Laure de la Raudière et Fleur Pellerin Leur avis sur la taxation des géants du web

Comment appréhender une politique fiscale auprès des géants du web ?

Taxe Google : personne n'y croit

Laure de la Raudière. Google paie 3 à 4 millions d'euros d'impôts en France alors qu'il pourrait en payer 100. Je suis favorable à l'idée de trouver un moyen de taxer les géants que sont Amazon, Google ou Facebook mais je suis opposée à tout système qui handicaperait le développement du numérique en France. S'il faut taxer Google, il faudra convaincre les autres pays européens qui sont dans la même situation que nous face aux géants du web, en portant des propositions au niveau européen. Chaque pays pourra par la suite porter la décision dans sa législation nationale. 

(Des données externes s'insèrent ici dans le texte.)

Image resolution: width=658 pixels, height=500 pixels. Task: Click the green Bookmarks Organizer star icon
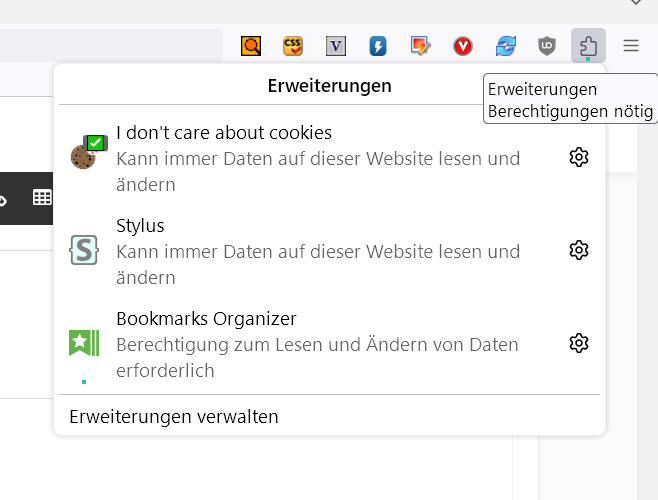click(84, 343)
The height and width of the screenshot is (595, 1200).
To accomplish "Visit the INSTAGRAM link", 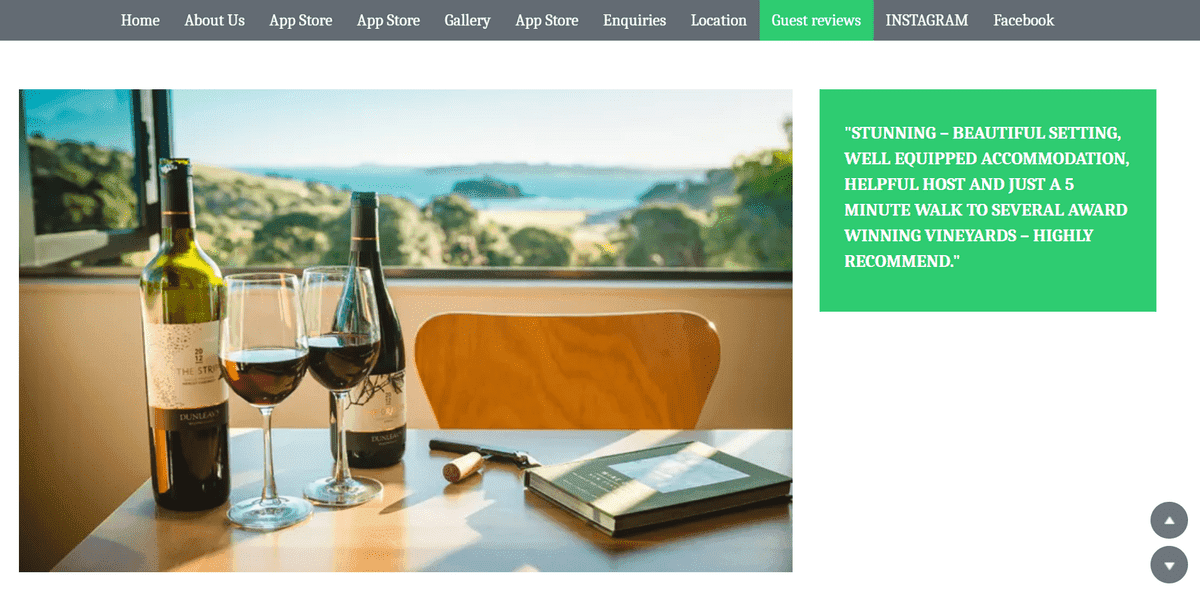I will tap(927, 20).
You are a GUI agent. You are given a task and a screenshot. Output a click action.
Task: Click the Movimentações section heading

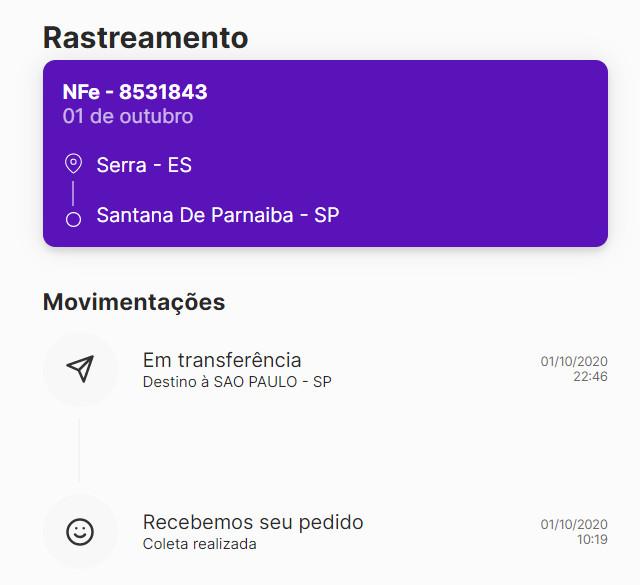[x=134, y=302]
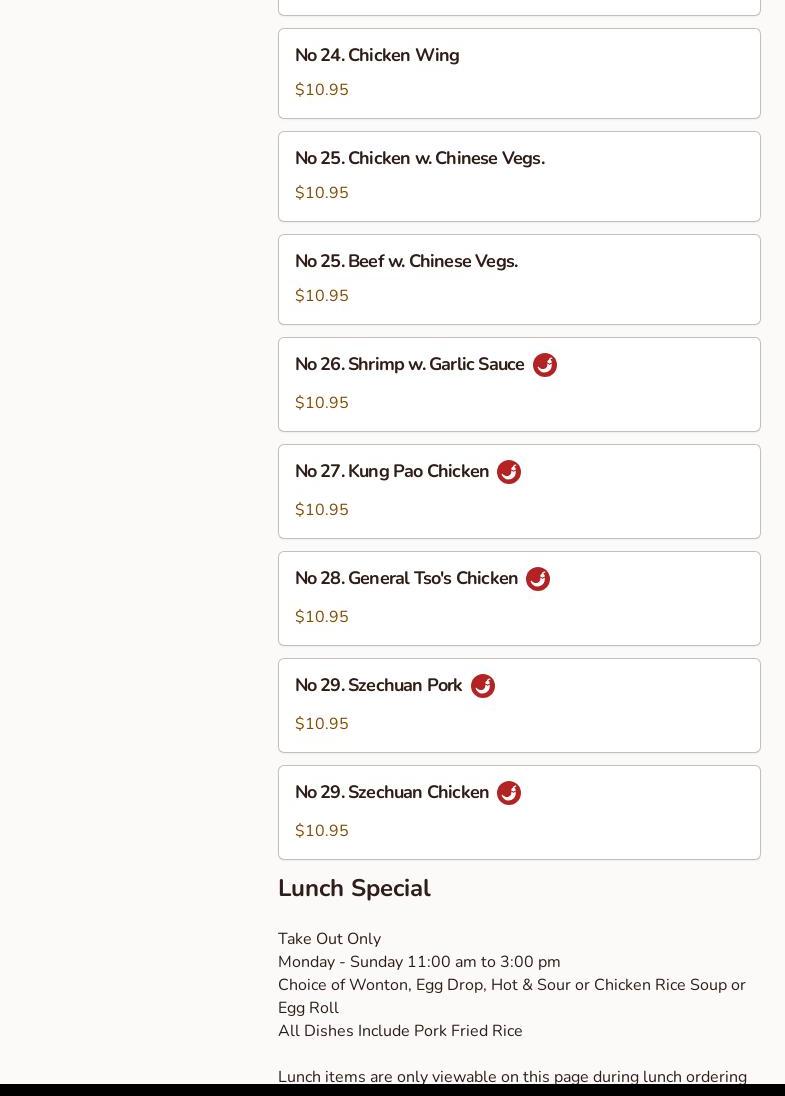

Fleur Pellerin. La seule taxe tangible que l'on peut appréhender serait basée sur l'utilisation de la bande passante, qui est non délocalisable mais mesurable.


La taxe Google évoquée par Philippe Marini est-elle une bonne solution ?

LdlR. Créer une taxe qui rapportera 10 millions d'euros comme le veut le sénateur Philippe Marini, c'est se tromper de combat. La logique de raisonnement de Philippe Marini est d'avoir la même fiscalité dans le monde numérique que dans le monde physique en France alors que les enjeux de l'économie numérique sont européens. Il ne se rend pas compte à quel point les entreprises du numériques sont délocalisables. 

FP. Les solutions avancées par Philippe Marini sont juridiquement trop compliquées à mettre en œuvre aujourd'hui. Au Parti Socialiste nous travaillons également sur l'idée de mettre à contribution la boucle cuivre qui est fixée aujourd'hui par l'Arcep à un coût aujourd'hui un peu surestimé pour financer les infrastructures.